Uzunca bir aradan sonra nihayet Tire'deyiz bu salı. Her seferinde bir işimiz çıkıyor, pazarı kaçırıyorduk. Artık iyice özletmişti kendini. Bu nedenle pazar alışverişini listenin başına koyup günlük planımızı ona göre yaptık. Servisin eksper çağırmak üzere istediği ehliyet, trafik sigorta poliçesi, ruhsat fotokopileri ile banka iban numarasını hazırlayıp pazar sokaklarını dolaşmaya başladık. Pazar her zamanki pazar, rengarenk, cıvıl cıvıl. Ah, bir de park sorunu olmasa...
Yurdumuzun en büyük pazarlarından biri olan Tire Salı Pazarı, geniş bir alana yayılan sokak aralarına kuruluyor. Yakın bir yere araba park etmek imkansız. Çarşının dar arka sokaklarında biraz ilerledikten sonra fazla uzağa düşmeyen bir park yeri bulabildik kendimize. Alınacak bir şey olmasa dahi bu pazarın sokaklarında dolaşmaktan büyük zevk alıyorum. Tezgahlarda sergilenen baklalar artık iyice iç vermiş, arakalar bollanmış. Derin dondurucuya atmak için yirmi kiloya yakın bakla aldık. Oğlumun çarşıda birkaç işi daha vardı. Ben de elektrikçi Ali'ye uğradım. Birkaç gün ayrılınca benim arkamdan Kamil de bırakmış çalışmayı. Hidroforu kurup suyu şebekeye bağlaması gerekiyordu şimdiye kadar.

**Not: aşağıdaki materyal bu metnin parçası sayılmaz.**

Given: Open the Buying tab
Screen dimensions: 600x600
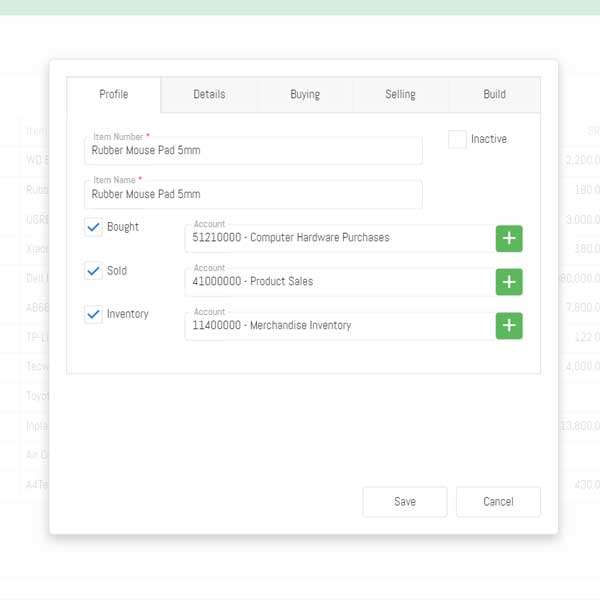Looking at the screenshot, I should tap(305, 95).
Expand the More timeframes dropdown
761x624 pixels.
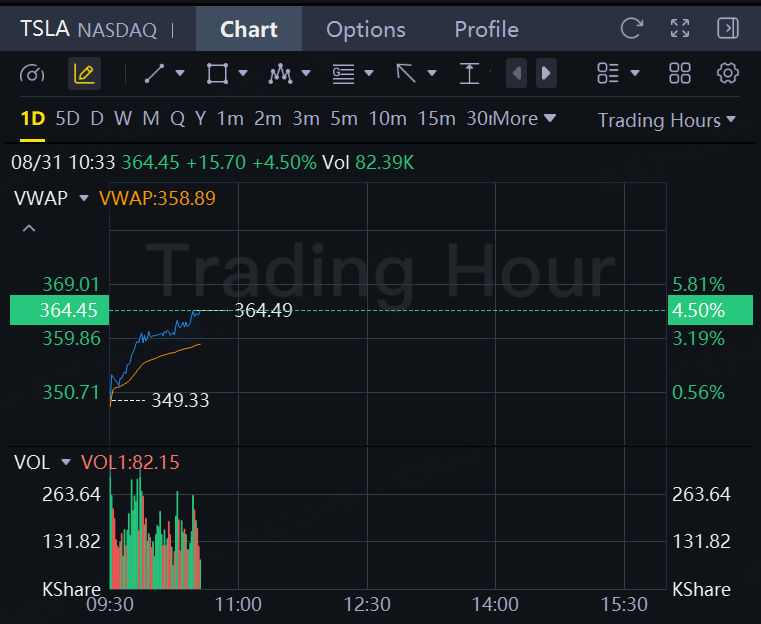[525, 118]
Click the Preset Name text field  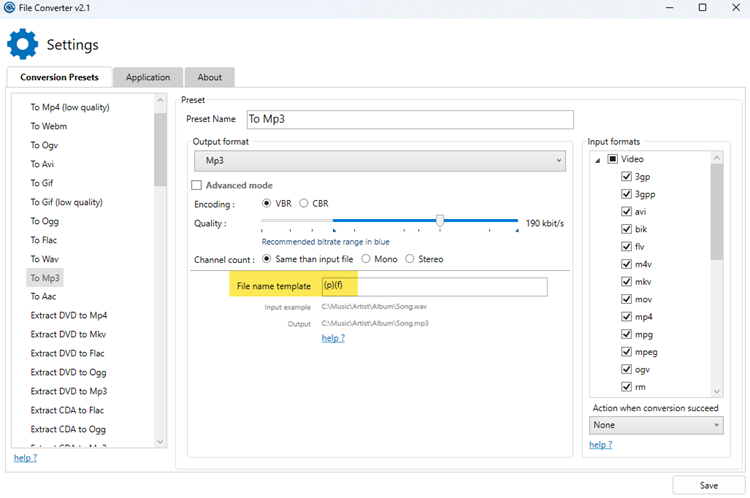tap(408, 119)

Pazar alışverişinden sonra servise bıraktık belgeleri. Yaylada kiraz ve erikler toplanmaya başlandı. Gel gelelim yevmiyeler ağaçlar kadar yüksek olunca hasadın hiçbir anlamı kalmıyor. Tesis bir açılsa gelen misafirlere satarız ya da ikram ederiz. Çarşı pazar işlerini bitirdikten sonra aldıklarımızı eve bırakıyoruz. İnşaat malzemelerini tedarik ettiğimiz yerden süs havuzuna döşenecek cam mozaikleri alıyor, arabaya yükleyip yaylaya çıkıyoruz. Baki Usta bugün çalışacağını söylemişti. Bahçe kapısı açık. İçeride çalışıyor olmalı...
Yağmurun damar damar oyduğu toprak yolda arabanın altını sürtmemek için olabildiğince dikkatli bir şekilde taş eve kadar içeri sokuyoruz arabayı. Baki Usta bizi karşılıyor ve cam mozaik kutularını içeri taşıyor. Boya işleri hala devam ediyor. İkinci kat kirişlerinin dış yüzü ile salon söveleri boyanacak daha.
Yarın çalışmayacak, bir arkadaşlarıyla tekneyle denize açılıp balık tutacakmış. Dönünce birkaç gün içinde boya işlerini tamamlayacağını söylüyor. Boyanacak yüzeyler oldukça ustalık isteyen dar yerler olduğundan her ustanın harcı değil. Ortalığı batırmadan, boyayı ahşap yüzeylere bulaştırmadan yapılması lazım. Öte yandan tek kişi çalışınca işin süresi de uzuyor tabii.
Ustayı işiyle baş başa bırakıp bahçeye, kiraz ağaçlarının bulunduğu yere yöneliyoruz. Ağaçlar bol kiraz vermiş bu sene. Oradan erik ağaçlarına geçip biraz da erik topluyoruz. Saat beşte geçen sene oturduğumuz evin mutfak dolaplarını yapan Ünal Usta ile buluşulacak. Aynı dolabın bir benzerini yayla evine yaptıracağız.
Dönüş yolunda bir sürü sincap çıkıyor önümüze. Her biri fare kadar, minnacık. Her yıl bizim cevizleri yiyerek kedi kadar oluyor. Fotoğrafını çekmeye çalışıyorum ama hemen gözden kayboluyorlar. Birini kaçırınca diğeri çıkıyor ama bir türlü istediğim pozu yakalayamıyorum. Zaten küçücük şeyler...
Şehre inince Alaybey parkında bir çay içelim diyoruz. Parkın havuzunda yüzen ördekler güzel görüntü veriyor. Ustaya yetişeceğimizden tavla oynayacak zaman kalmıyor, hemen kalkıyoruz. Evde Ünal Ustayla buluşuyor aynı dolaptan bir tane daha yapmasını istiyoruz. Yaylada yapılacak başka işler daha var Yarın Selim Ustayı yanına alıp yukarı gelecek. Orada buluşup detayları konuşacağız.